EMR techniques have proved to be effective for the resection of superficial pharyngeal lesions and have a low complication rate, although the en bloc resection rate seems to be relatively low. Suzuki et al. reported that the en bloc resection rate obtained with EMR of superficial pharyngeal carcinomas was 43 %, which is similar to the results obtained in the current study (37.8 %) [11]. For pharyngeal lesions, it is difficult to perform resection at sites of cartilage protrusions and on the posterior side of the pharynx, because the anatomy prevents optimal fit of the endoscopic cap. Moreover, suction of the targeted area into the cap and strangulation by the endoscopic snare often do not allow a precise resection of the targeted area.
These technical limitations may explain why en bloc EMR was achieved in only 17 of the 45 cases (37.8 %) in the current study. Because of these problems with en bloc resection, EMR is performed piecemeal in most cases, and in this study concurrent APC treatment was necessitated for small residual lesions in 24.4 % (11/45). However, as local recurrence occurred in only 3 of the 32 incomplete resection lesions (9.4 %) over a median follow-up of 26.0 months, we speculate that the addition of concurrent APC treatment may have helped prevent local recurrence.

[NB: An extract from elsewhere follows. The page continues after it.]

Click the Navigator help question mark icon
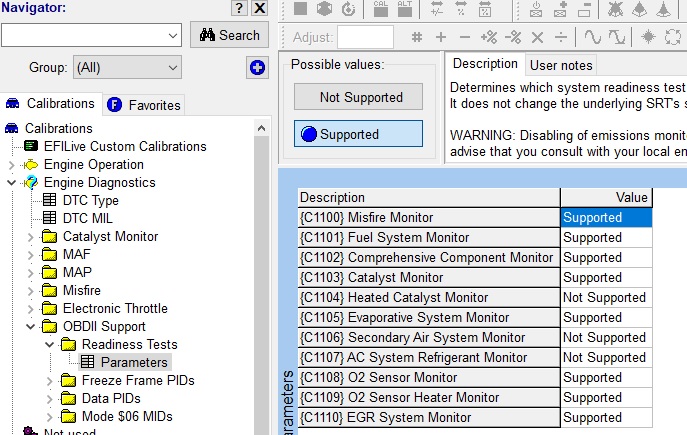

In contrast, ESD allows the endoscopist to remove the lesion in one piece while keeping the size of the resected specimen to a minimum by enabling circumferential cutting with a small safety margin between the tumor border and the coagulation points that delineate the incision line [27]. In the current study, significantly higher en bloc resection and complete resection rates were obtained with ESD than with EMR ([Table 3]). Iizuka et al. reported that ESD yielded high rates of both en bloc and complete resection of pharyngeal carcinoma (93.8 % [15/16] and 87.5 % [14/16], respectively) [13], which are superior to the results presented here. The main reason for the relatively low rate of complete resection compared with the en bloc resection rate was the difficulty in histological determination of the lateral and/or vertical margins caused by detachment of the mucosa and/or thermal tissue damage due to use of the electrosurgical knife over an extended period of time (50.0 % [8/16]); however, according to naked-eye observations, complete resection was achieved in almost all lesions classified as en bloc resection ([Fig. 1]). In addition, the circumferential incision was made just 1 – 2 mm outside of the lesion border because a concerted effort was made to minimize the resected area in order to prevent the late complications of ESD, such as pharyngeal stenosis, delayed bleeding, and laryngeal edema. However, as a result of the small distance between the tumor border and the incision, inadvertent burning of adjacent tissues and/or detachment of the mucosa could have easily reached the tumor border, in which case a histologically normal specimen margin could not have been maintained.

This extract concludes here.